• INSTRUCTIONS TO FOLLOW
Given the entries that follow, write out exactly the lines starting at the one containing "Where should I click to: Click" and ending at the one containing "Open Edge Settings and more menu", both ends included, and only those.

• DATASET RECORDS
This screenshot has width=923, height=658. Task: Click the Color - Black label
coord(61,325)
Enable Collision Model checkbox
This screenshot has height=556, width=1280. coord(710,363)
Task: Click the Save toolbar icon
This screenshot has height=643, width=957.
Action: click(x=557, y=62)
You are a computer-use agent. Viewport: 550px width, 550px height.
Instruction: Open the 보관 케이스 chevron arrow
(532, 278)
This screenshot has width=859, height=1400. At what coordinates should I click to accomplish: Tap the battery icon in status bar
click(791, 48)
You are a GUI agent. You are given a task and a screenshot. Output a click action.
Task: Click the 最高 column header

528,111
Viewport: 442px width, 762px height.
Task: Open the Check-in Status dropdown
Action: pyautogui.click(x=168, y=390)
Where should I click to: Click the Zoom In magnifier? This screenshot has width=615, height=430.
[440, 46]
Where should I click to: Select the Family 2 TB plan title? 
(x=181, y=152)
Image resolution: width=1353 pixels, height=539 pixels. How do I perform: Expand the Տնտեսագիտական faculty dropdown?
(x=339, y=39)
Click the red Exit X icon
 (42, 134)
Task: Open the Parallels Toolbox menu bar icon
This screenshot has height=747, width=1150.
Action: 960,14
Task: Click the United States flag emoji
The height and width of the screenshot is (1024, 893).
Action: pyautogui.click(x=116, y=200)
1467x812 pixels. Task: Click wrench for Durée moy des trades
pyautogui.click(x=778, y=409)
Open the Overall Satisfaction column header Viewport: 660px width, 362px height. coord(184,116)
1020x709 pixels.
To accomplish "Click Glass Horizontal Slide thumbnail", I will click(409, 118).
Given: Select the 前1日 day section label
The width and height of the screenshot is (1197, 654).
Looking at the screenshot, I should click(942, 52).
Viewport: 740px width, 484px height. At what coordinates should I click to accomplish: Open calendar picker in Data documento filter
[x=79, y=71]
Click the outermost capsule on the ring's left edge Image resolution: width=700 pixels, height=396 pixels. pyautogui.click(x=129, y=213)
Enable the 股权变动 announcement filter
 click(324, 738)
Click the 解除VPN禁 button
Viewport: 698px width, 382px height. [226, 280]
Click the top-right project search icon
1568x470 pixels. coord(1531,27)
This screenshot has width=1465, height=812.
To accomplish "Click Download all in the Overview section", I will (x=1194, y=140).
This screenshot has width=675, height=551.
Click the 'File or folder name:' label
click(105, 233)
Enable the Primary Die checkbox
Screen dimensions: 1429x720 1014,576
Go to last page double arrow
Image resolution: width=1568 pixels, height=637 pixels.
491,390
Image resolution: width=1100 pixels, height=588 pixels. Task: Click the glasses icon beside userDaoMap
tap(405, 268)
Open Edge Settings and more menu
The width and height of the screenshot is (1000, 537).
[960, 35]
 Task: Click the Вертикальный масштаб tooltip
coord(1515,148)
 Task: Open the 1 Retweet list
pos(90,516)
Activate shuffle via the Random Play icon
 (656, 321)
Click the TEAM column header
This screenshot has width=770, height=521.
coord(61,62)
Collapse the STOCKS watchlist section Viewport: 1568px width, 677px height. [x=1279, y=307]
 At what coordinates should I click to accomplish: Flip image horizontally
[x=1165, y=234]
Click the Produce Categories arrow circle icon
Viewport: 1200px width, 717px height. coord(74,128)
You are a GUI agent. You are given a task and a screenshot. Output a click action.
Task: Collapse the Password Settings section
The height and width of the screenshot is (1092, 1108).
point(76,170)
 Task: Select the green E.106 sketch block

• TASK OUTPUT
Where should I click to: Click the Zoom In magnifier? This screenshot has width=615, height=430.
[440, 46]
Where should I click to: Select the Family 2 TB plan title? 
(x=181, y=152)
Image resolution: width=1353 pixels, height=539 pixels. How do I perform: Expand the Տնտեսագիտական faculty dropdown?
(x=339, y=39)
Click the red Exit X icon
 (42, 134)
Task: Open the Parallels Toolbox menu bar icon
This screenshot has height=747, width=1150.
Action: 960,14
Task: Click the United States flag emoji
The height and width of the screenshot is (1024, 893).
Action: pyautogui.click(x=116, y=200)
1467x812 pixels. Task: Click wrench for Durée moy des trades
pyautogui.click(x=778, y=409)
Open the Overall Satisfaction column header Viewport: 660px width, 362px height. coord(184,116)
1020x709 pixels.
To accomplish "Click Glass Horizontal Slide thumbnail", I will click(409, 118).
Given: Select the 前1日 day section label
The width and height of the screenshot is (1197, 654).
Looking at the screenshot, I should click(942, 52).
Viewport: 740px width, 484px height. At what coordinates should I click to accomplish: Open calendar picker in Data documento filter
[x=79, y=71]
Click the outermost capsule on the ring's left edge Image resolution: width=700 pixels, height=396 pixels. pyautogui.click(x=129, y=213)
Enable the 股权变动 announcement filter
 click(324, 738)
Click the 解除VPN禁 button
Viewport: 698px width, 382px height. [226, 280]
Click the top-right project search icon
1568x470 pixels. coord(1531,27)
This screenshot has width=1465, height=812.
To accomplish "Click Download all in the Overview section", I will (x=1194, y=140).
This screenshot has width=675, height=551.
Click the 'File or folder name:' label
click(105, 233)
Enable the Primary Die checkbox
Screen dimensions: 1429x720 1014,576
Go to last page double arrow
Image resolution: width=1568 pixels, height=637 pixels.
491,390
Image resolution: width=1100 pixels, height=588 pixels. Task: Click the glasses icon beside userDaoMap
tap(405, 268)
Open Edge Settings and more menu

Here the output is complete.